9. Check the routing table.  The below example shows the "br-" interface with the new IP, gateway and netmask but the original setting still used for the docker0 interface:

   netstat -rn
   Kernel IP routing table
   Destination     Gateway         Genmask         Flags   MSS Window  irtt Iface
   0.0.0.0         10.101.56.1     0.0.0.0         UG        0 0          0 eth0
   10.101.56.0     0.0.0.0         255.255.254.0   U         0 0          0 eth0
   192.168.1.0     0.0.0.0         255.255.255.0   U         0 0          0 br-53a16a36c0e5
   172.17.0.0      0.0.0.0         255.255.0.0     U         0 0          0 docker0

Part B: Changing the Embedded IDR Docker Subnet (docker0 interface)

To change the default subnet/IP (172.17.0.1/16) subnet to 192.168.2.1/24 on the docker0 interface, follow the steps below:

1.  Reboot the AM server, SSH to it, then sudo as root. 
2. Take a backup of /usr/lib/systemd/system/docker.service.  Tip:  if you have to do this again, use a different filename suffix next time (not orig) for the backup copy, so you don't overwrite the original backup file:

 cp /usr/lib/systemd/system/docker.service /tmp/docker.service.orig

3. Edit /usr/lib/systemd/system/docker.service . Add --bip "192.168.2.1/24" (or your selected the Embedded IDR docker IP/subnet) at the end of the command line:

ExecStart=/usr/bin/dockerd  ExecStart=/usr/bin/dockerd --add-runtime oci=/usr/sbin/docker-runc $DOCKER_NETWORK_OPTIONS $DOCKER_OPTS --bip "192.168.2.1/24"

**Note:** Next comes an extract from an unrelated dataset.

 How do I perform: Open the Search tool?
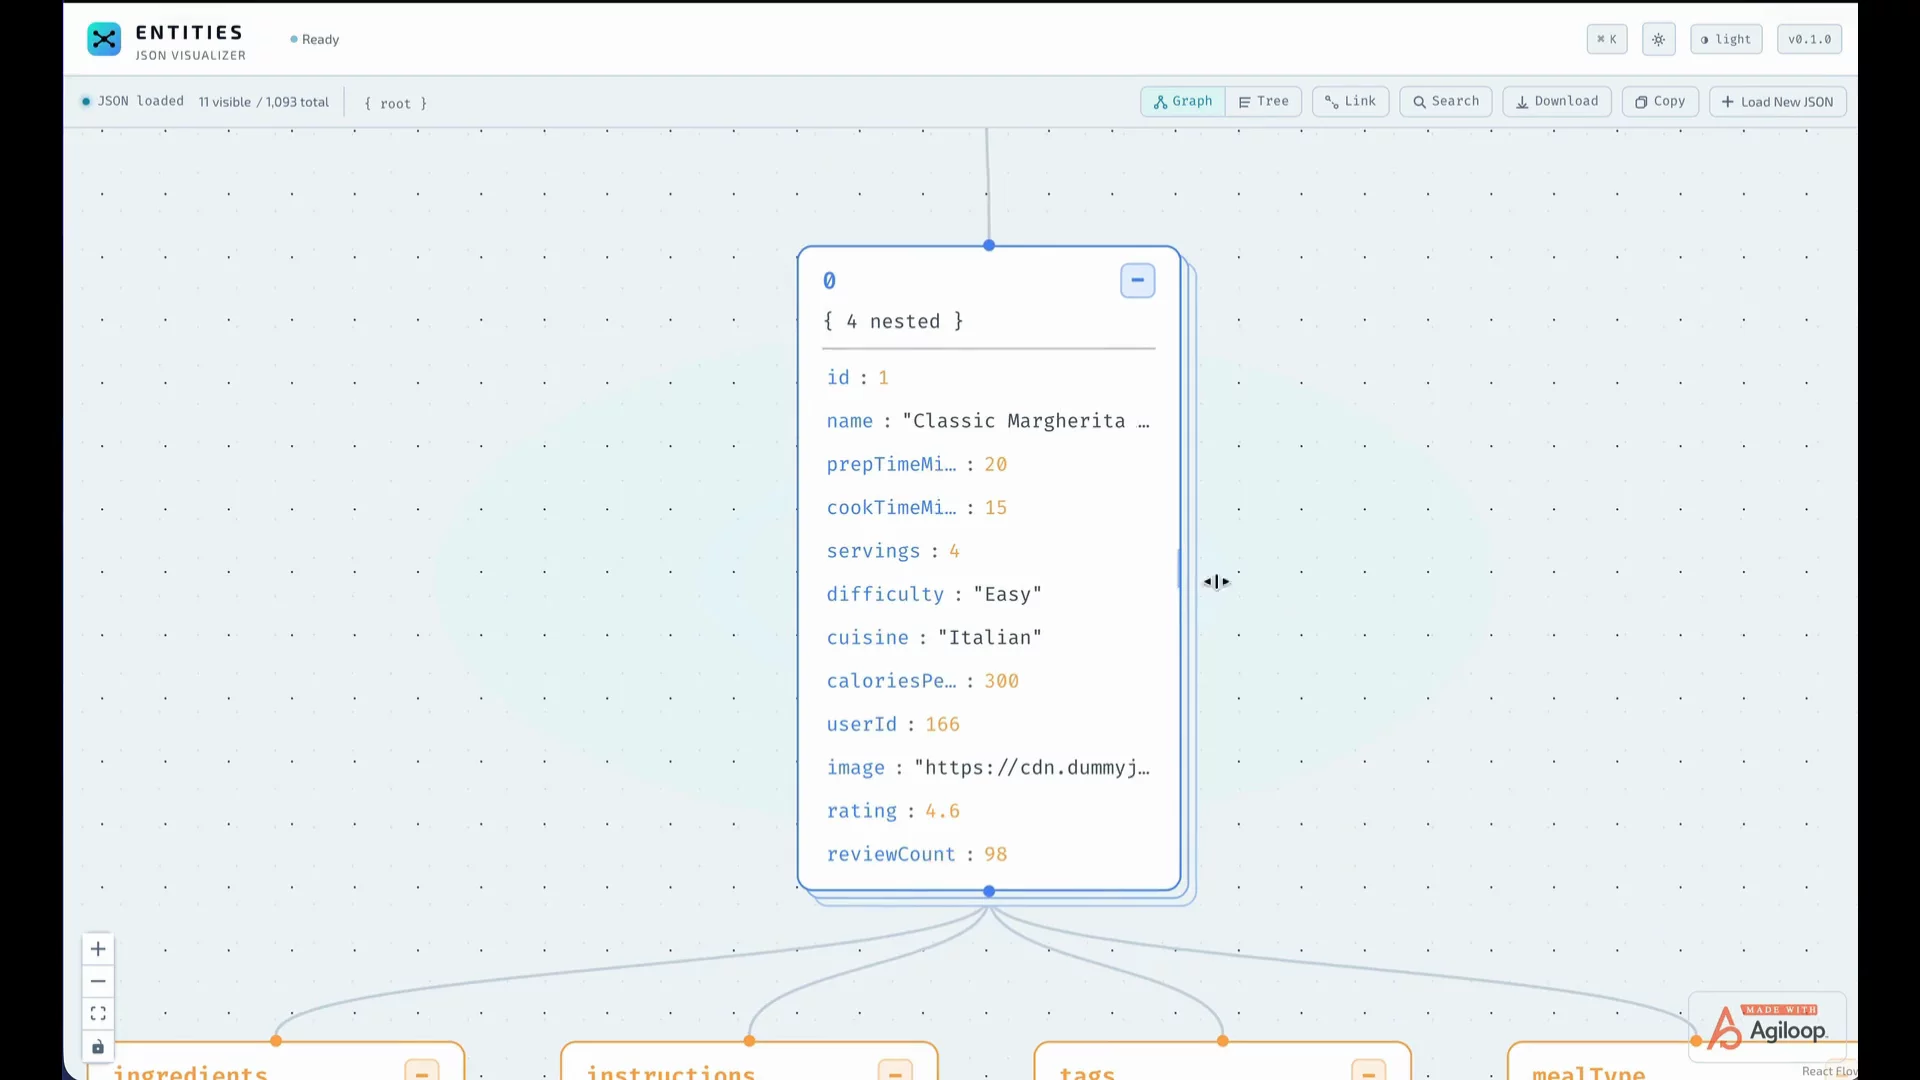1446,102
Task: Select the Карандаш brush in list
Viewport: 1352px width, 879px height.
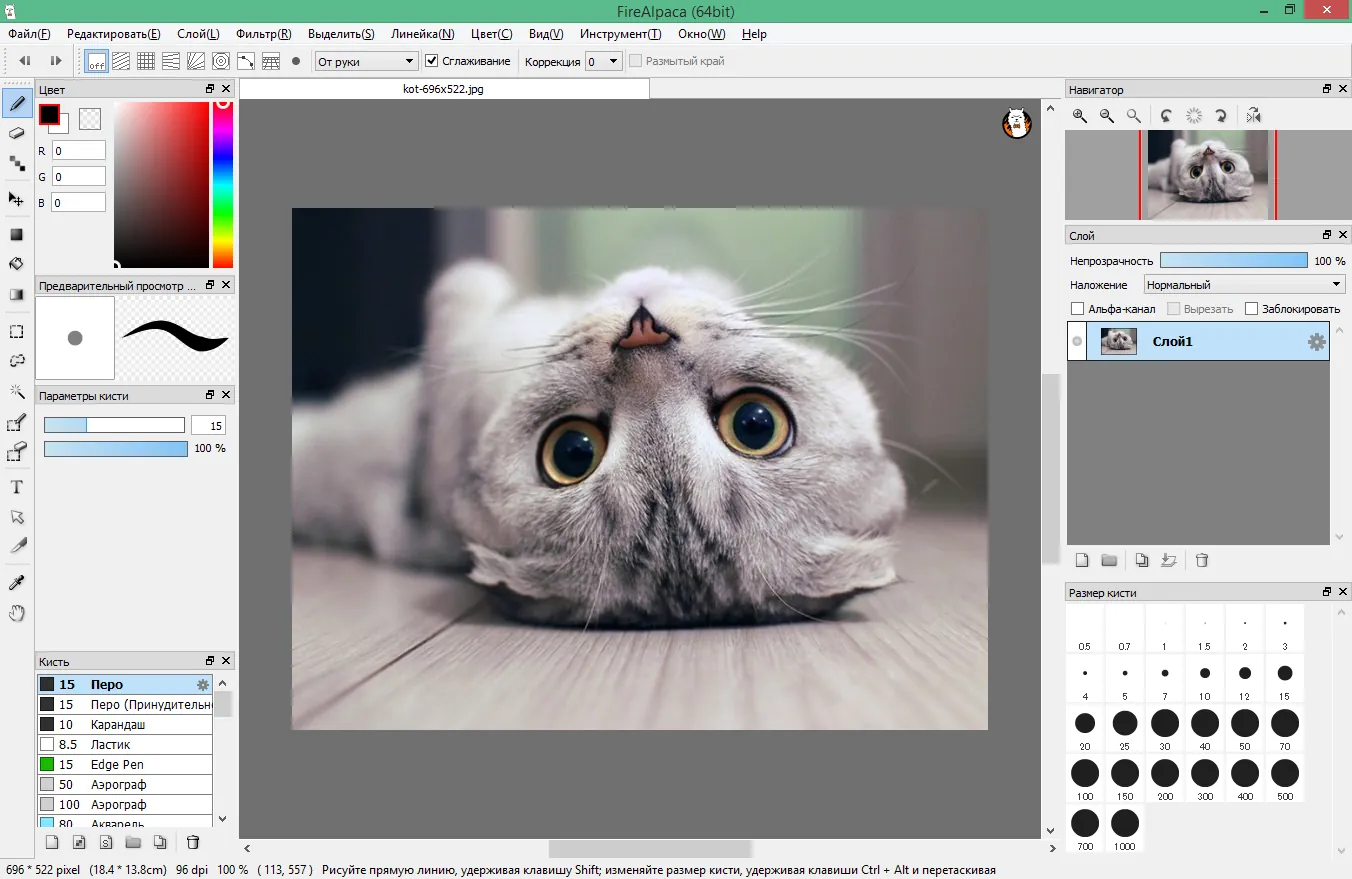Action: click(x=125, y=725)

4. Run the following commands to reload the systemd manager configuration and to start Docker:

systemctl daemon-reload
systemctl start docker

5. Re-Install the IDR.
6. Run ifconfig to check the docker0 interface is listed with the new Embedded IDR docker subnet with the correct IP and netmask
7. Check network routing.  The below example shows the new subnet values for the "br-" and docker0 interfaces.

netstat -rn
Kernel IP routing table
Destination     Gateway         Genmask         Flags   MSS Window  irtt Iface
0.0.0.0         10.101.56.1     0.0.0.0         UG        0 0          0 eth0
10.101.56.0     0.0.0.0         255.255.254.0   U         0 0          0 eth0
192.168.1.0     0.0.0.0         255.255.255.0   U         0 0          0 br-53a16a36c0e5
192.168.2.0     0.0.0.0         255.255.255.0   U         0 0          0 docker0

8. Test RSA Cloud Authentication Service and AM authentications.